Ciri-ciri dari teks negosiasi itu sendiri adalah sebagai berikut.
- Melibatkan dua pihak, atau lebih;
- Berakhir pada perjanjian atau kesepakatan;
- Sebagai sarana penyelesaian masalah bersama, atau menjadi solusi berupa jalan tengah;
- Menghasilkan keputusan yang menguntungkan seluruh pihak yang terlibat;
- Memiliki tujuan praktis, yakni sarana yang memberikan kesepakatan untuk bisa diterima seluruh pihak yang terlibat;
- Mengutamakan kepentingan bersama, alias semua pihak yang terlibat dalam negosiasi;
- Berbicara tentang rencana yang belum terlaksana.
Seperti Apa Struktur Teks Negosiasi?
Dalam praktiknya, negosiasi mungkin terjadi dengan singkat. Namun, ketika ditelaah lagi, ada struktur yang menyusun negosiasi.
Terlebih jika berbicara soal teori, seperti dalam contoh teks negosiasi tentang ekstrakurikuler, terdapat struktur penyusun yang membentuk suatu negosiasi.
1. Orientasi
Struktur ini adalah awalan yang memulai suatu negosiasi. Orientasi bisa berbentuk sapaan, salam, dan sejenisnya.
Bisa pula berbentuk pengenalan masalah, atau pemaparan tentang perbedaan pandangan di antara kedua belah pihak.
Perbedaan pandangan inilah yang akan dibicarakan, sehingga pihak negosiator dalam contoh teks negosiasi tentang ekstrakurikuler juga akan menyampaikan tujuannya.
2. Pengajuan
Pengajuan menjadi usulan bagaimana masalah harus diselesaikan.

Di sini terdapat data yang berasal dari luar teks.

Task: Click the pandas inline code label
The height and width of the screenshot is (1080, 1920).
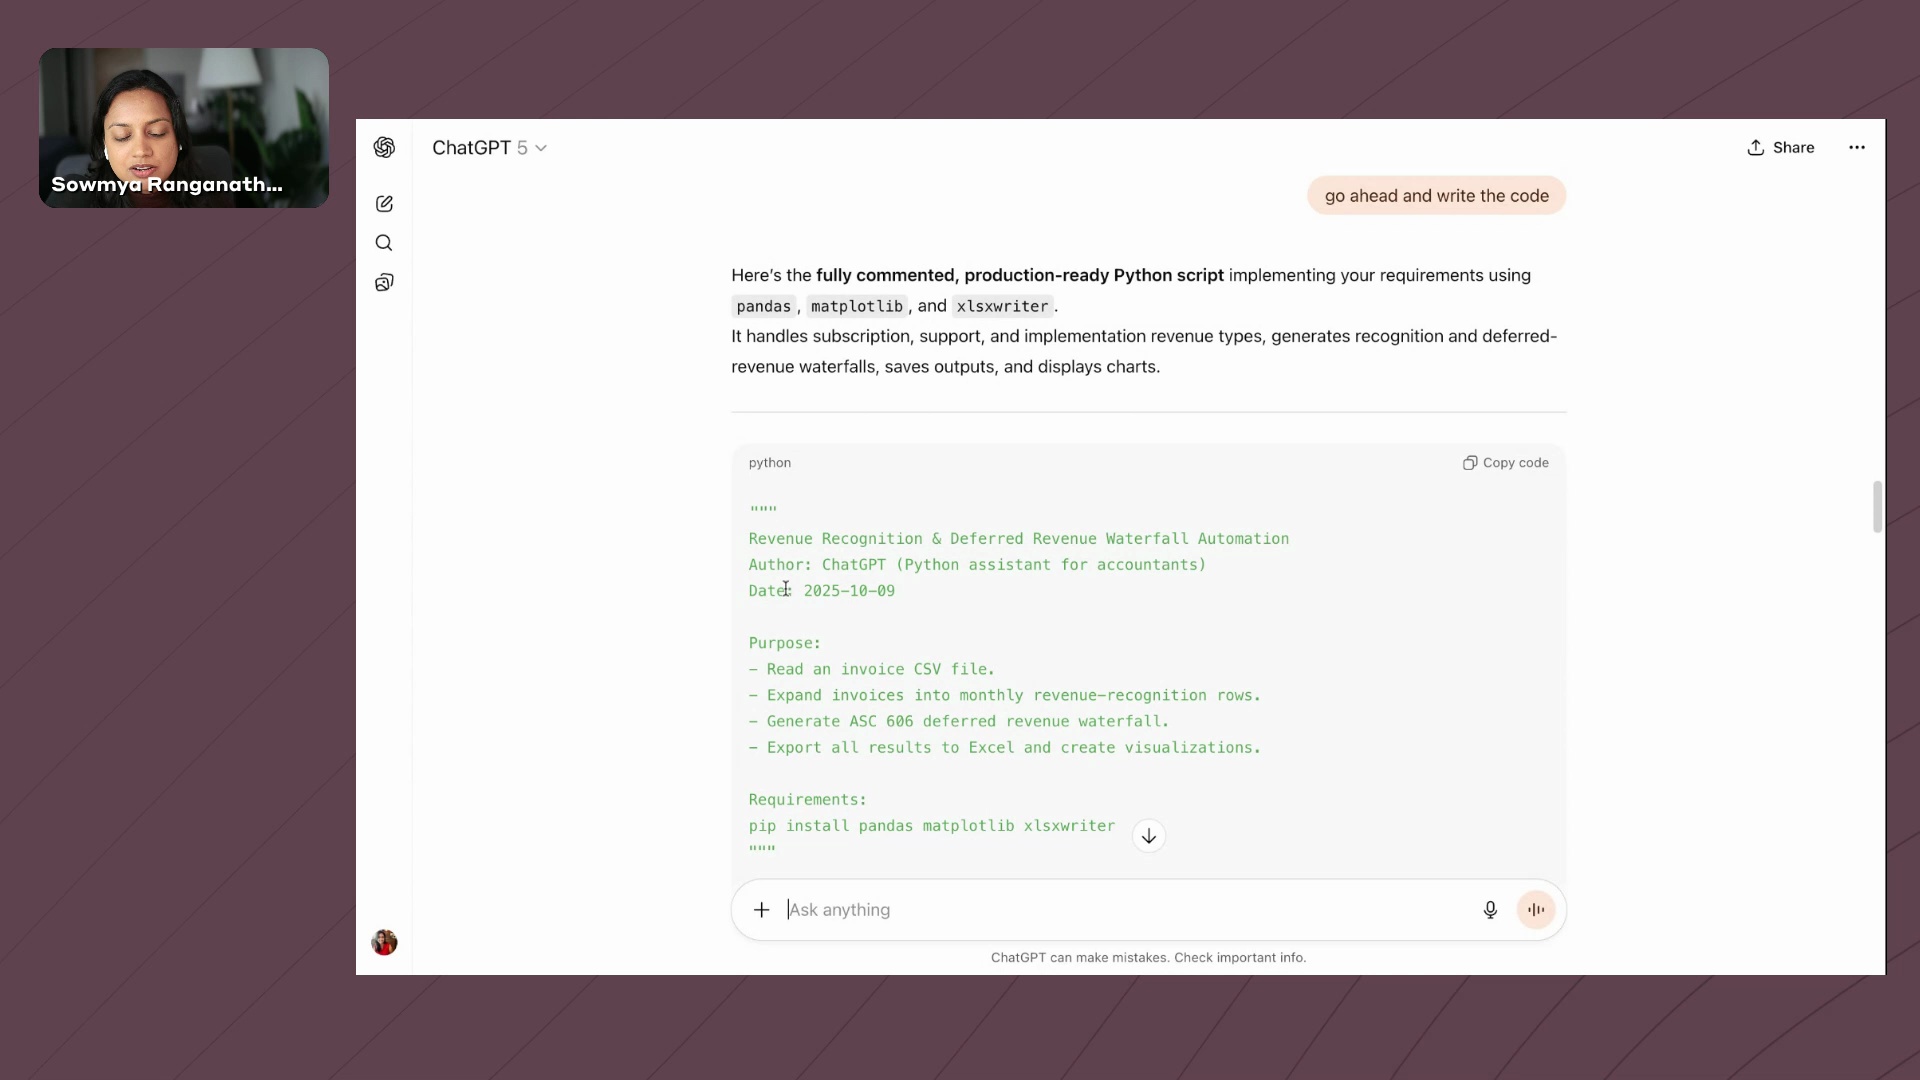Action: point(764,306)
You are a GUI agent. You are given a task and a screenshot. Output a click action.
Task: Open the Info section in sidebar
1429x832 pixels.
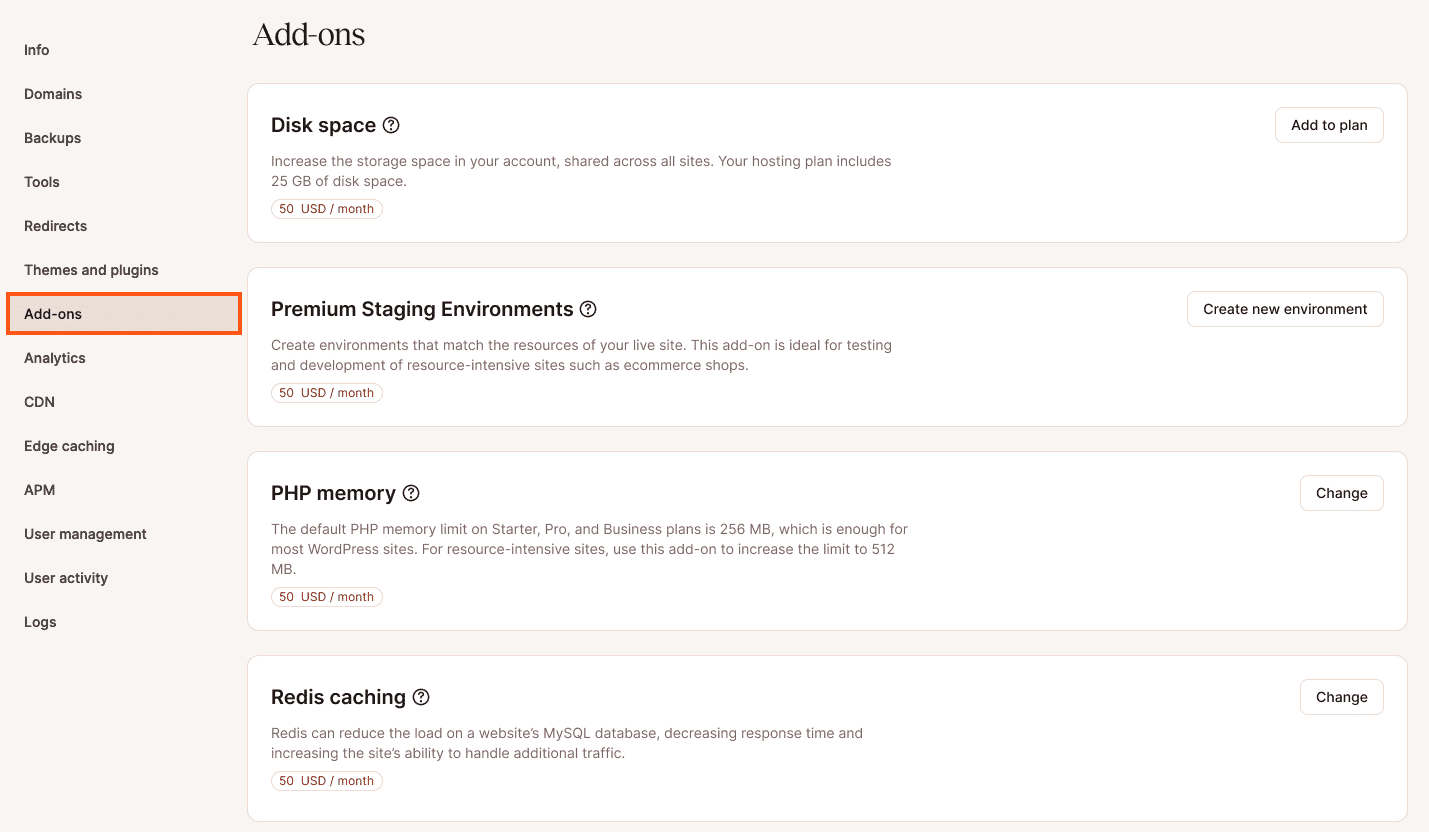(x=37, y=50)
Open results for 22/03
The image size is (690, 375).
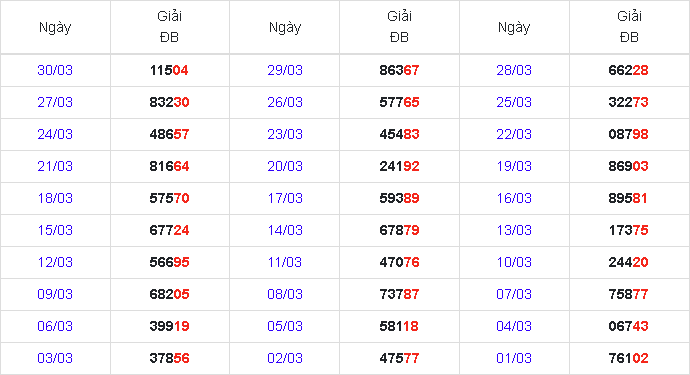pyautogui.click(x=514, y=134)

Pengajuannya dalam biasanya berupa sanggahan dari pihak yang menerima negosiasi, berisi alasan-alasan tertentu.
3. Penawaran
Negosiasi memang berbicara soal kompromi dan tawar-menawar. Kedua belah pihak nantinya akan saling menawar sebelum kesepakatan akhir diperoleh.
Penawaran dalam contoh teks negosiasi tentang ekstrakurikuler biasanya berupa argumen dari pihak yang mengajukan negosiasi. Argumen ini disampaikan untuk bisa disetujui oleh pihak lawan.
4. Persetujuan
Struktur selanjutnya adalah persetujuan. Bagian ini dapat berupa persetujuan atau penolakan dari pihak lawan. Bentuk persetujuan bisa didukung oleh alasan-alasan tertentu.
5. Penutup
Sebagai bagian terakhir dari struktur teks negosiasi, bagian ini menjadi penegasan dalam prosesnya. Di sini akan didapatkan sebuah kesepakatan atau ketidaksepakatan.
Demikian ulasan tentang contoh teks negosiasi tentang ekstrakurikuler.